Can't believe gege fumbled the ending of JJK that bad, but yeah where were we, oh yeah, Fellini is a master of his craft!
LMAOOOOO
Bravo! Feast. Fiesta. Feeling. Fellini.
thankyou for this ❤
Well done. EXCELLENT.
Bravo 👏👀 Bravo 👏👀 Bravo 👏👀 We can forgive you now for leaving him off the list 🙏🌞
Incredibly impressive how you’ve been able to release three of these videos in under a month. Have you been working on them for a while?
No, I just decided that we need to improve the landscape of the internet by creating more good stuff for it. If that's the case, it's just a matter of working harder without sacrificing quality or integrity. I've started a new video and that will be out next week. Thanks for noticing though.
- Lewis
@@TheCinemaCartography thank you so much for keeping it real!
I miss school so much 😢
Bravo.
Does anyone know what 16:09 is from?
Fellini, mon amour ❤❤❤❤❤
bravo
Film is literature...
I love Italian film...
La Strada
👏🏻👏🏻👏🏻
RIM-in-i
REEM-in-ee. An Italian beauty emphasized the pronunciation just like that to me at a Fellini film festival.
@@spinsandneedles correct
REE-mee-née
you should not have used "that" shot for the thumbnail. it is like using the last shot of 400 blows. it definitely would lessen the effect of the scene for the first timers.
👋👋👍❤
Never watched this series with so many ads.
It makes it hard to concentrate.
I think those are just TH-cam's forced ads, not ads they've chosen to have during this video.
Brave browser. No ads
Eh um beh?
Greatest film ever made is 'La Strada.' Perhaps after that period a little pretentious a bit squishy & meaningless but, almost, always great value?
I thought I didn't understand Fellini because I never liked his films. Strange thing is, I understand him exactly the way you describe his methods and approaches, and those are all things I really dislike about his movies. Which means I actually understood him quite well
IMHO Fellini is an acquired taste. For some of his films, like Satyricon, City of Women, Amarcord... you have to be in the right mood.
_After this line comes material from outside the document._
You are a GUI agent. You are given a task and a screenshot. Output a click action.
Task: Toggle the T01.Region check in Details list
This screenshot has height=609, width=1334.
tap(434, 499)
Others are timeless, instantaneous classics, like 8 1/2, La Dolce Vita, La Strada...that you can see anywhere, anytime and it's magic.
Just a thought.
@@c.a.savage5689 well, I didn't see magic in 8 1/2 and Dolce Vita. I saw poor screenplay and repulsive characters. Sorry.
@@DimageSapelkin
あなたの貧しい感性と不快な品性?
ごめんなさい😂
Psychologically the artist is an offender, he has a childish need to offend.
So....I wonder, what if Fellini were alive today?
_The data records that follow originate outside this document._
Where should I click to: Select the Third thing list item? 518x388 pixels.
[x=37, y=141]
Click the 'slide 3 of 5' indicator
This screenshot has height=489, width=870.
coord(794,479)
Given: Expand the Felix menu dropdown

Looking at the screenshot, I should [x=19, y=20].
How would he fit in? Who would he offend?
The WOKE mob?
Or would he kowtow to the MOB and take the easy way out by offending almost everyone else?
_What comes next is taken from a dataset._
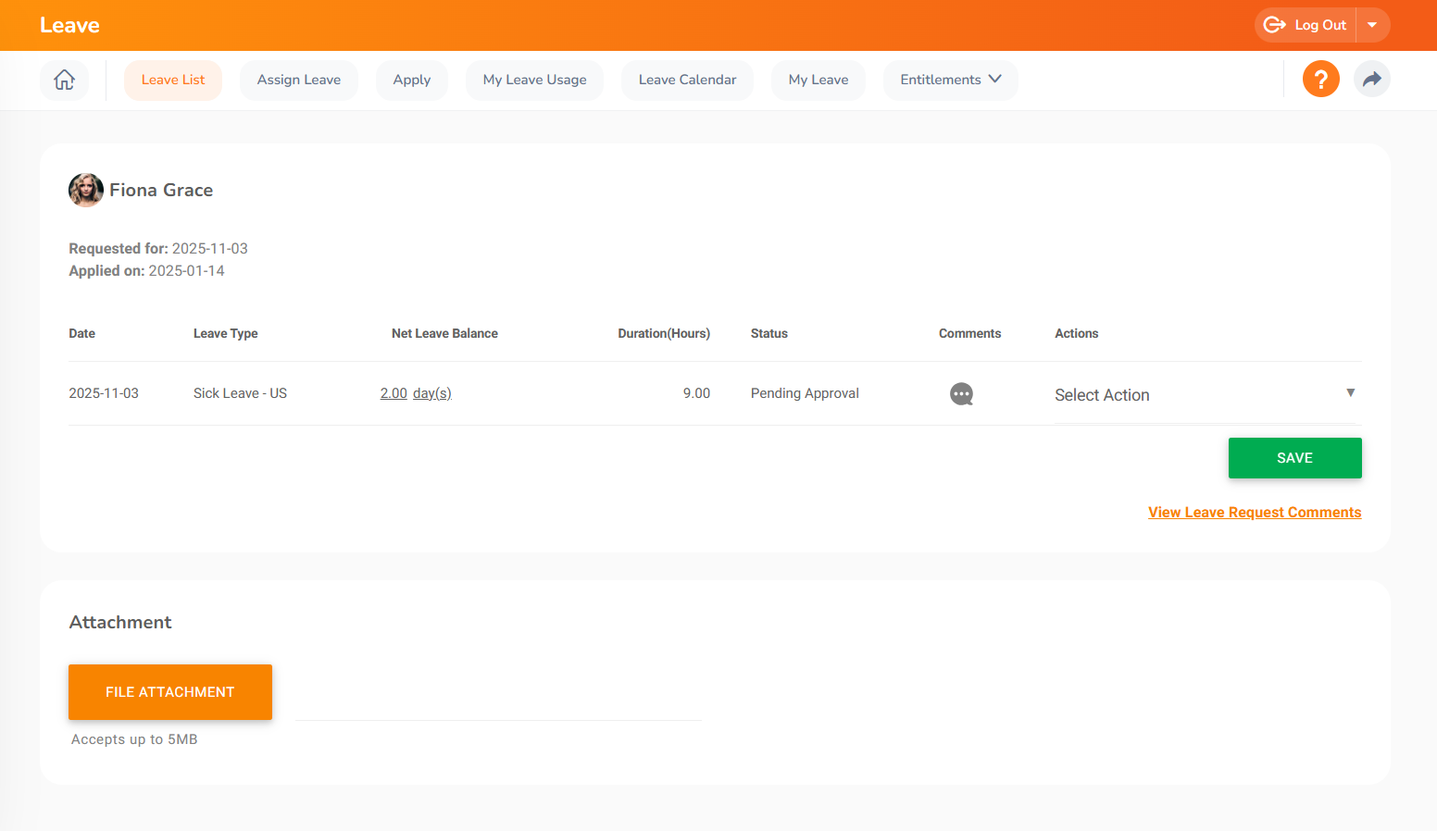
Task: Open the Leave Calendar
Action: 687,80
The problem is, there's really no one left to offend. Except maybe a few certain groups that seem to be off limits.
I wonder, what would Fellini do with his childish need to offend? We'll never know.
City of Women is far more interesting now considering the landscape than when it first came out
Italian here. The translation isn't great there. The word used isn't offnedere (to offend ) but trasgedire (transgress), meaning breaking rules. I don't know what he would do today but i know it basically was the woke mob at the time. He poked fun at chatolicism and the church (and they got really offened) and the self appointed intellectuals who only cite great works of the past (as we see in amarcord). Think about the right outrage at the lust supper in paris olympic ceremony and how dragqueens in a religious context match with Fellini style.
Bad translation choice: it’s transgression not offense that he endorsed. When something is established as a rule and that rule is enforced and disappear and it becomes reality, the transgression is the only saving grace left to those who are aware of the power systems. You need to know intimately how a totalitarian regime works to understand how vital transgression becomes.
Well done. Good luck with your film studies GCSE👍🏻
8:00 Is that salt??
I think it's grated cheese but it could be salt
@ You must be right, of course. The sheer volume of stuff being dropped on to the plates made me think I was watching an unreal situation, which put cheese out of my mind for some reason. Anyway, thanks for taking time to reply.